Raw data -
■ ■ ■ ■ ■
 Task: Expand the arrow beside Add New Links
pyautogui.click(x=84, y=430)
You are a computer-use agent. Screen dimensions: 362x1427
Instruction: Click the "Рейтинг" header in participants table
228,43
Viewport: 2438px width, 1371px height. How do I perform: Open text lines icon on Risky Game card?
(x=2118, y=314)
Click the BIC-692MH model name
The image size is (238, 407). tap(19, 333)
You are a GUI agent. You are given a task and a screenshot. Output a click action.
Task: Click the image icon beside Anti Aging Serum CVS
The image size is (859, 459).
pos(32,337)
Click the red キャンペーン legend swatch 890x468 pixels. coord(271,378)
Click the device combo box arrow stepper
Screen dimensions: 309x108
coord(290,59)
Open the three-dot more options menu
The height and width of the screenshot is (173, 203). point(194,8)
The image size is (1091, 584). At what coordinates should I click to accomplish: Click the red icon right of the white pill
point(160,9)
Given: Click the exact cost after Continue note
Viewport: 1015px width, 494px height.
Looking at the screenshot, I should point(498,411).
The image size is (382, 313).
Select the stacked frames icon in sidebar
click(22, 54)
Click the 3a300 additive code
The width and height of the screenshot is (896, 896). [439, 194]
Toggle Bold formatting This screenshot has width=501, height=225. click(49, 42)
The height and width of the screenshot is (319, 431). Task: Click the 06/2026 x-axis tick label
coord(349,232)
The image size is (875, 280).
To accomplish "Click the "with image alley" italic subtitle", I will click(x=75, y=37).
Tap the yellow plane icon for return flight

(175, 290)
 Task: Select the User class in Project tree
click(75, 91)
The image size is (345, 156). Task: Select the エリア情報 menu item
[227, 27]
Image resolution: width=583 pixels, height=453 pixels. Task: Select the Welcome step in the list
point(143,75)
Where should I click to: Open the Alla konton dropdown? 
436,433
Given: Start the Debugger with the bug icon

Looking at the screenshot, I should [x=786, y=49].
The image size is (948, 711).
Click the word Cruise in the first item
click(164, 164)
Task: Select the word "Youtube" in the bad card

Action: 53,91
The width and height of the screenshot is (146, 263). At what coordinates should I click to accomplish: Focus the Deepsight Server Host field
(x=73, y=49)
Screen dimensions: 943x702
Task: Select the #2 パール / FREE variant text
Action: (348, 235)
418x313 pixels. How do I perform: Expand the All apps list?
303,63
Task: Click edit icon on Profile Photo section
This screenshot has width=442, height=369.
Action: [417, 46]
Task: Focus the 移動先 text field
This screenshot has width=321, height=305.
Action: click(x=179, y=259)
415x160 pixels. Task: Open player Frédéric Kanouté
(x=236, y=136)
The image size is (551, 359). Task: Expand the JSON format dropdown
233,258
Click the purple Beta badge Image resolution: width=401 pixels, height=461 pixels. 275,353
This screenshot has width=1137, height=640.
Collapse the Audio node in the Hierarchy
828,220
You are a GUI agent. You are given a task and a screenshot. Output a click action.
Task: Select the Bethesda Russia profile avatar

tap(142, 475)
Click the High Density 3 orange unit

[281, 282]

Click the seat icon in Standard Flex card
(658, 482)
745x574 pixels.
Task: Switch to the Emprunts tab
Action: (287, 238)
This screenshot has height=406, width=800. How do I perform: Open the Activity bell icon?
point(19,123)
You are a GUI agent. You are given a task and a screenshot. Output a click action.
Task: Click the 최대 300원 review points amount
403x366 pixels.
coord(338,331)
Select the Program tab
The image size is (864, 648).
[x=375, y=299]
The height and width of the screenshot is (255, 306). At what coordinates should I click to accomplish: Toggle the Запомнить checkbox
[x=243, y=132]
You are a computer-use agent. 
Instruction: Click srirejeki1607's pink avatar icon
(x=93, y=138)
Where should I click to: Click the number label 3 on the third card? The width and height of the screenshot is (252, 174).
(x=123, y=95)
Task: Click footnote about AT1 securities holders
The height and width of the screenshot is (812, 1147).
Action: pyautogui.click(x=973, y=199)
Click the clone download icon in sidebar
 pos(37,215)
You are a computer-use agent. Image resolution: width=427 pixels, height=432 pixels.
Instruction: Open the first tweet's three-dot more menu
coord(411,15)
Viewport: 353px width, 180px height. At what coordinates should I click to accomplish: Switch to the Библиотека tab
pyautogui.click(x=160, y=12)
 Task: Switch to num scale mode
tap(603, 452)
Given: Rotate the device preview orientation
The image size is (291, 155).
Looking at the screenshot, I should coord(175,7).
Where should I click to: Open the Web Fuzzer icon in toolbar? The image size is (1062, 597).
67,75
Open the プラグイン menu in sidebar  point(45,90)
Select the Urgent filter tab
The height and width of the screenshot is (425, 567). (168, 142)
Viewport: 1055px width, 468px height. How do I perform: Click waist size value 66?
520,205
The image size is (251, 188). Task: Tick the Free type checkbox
■ ■ ■ ■ ■
Task item - State how many lines of the data above contain the word "computer", and include nothing other than that number.

Answer to this task - 3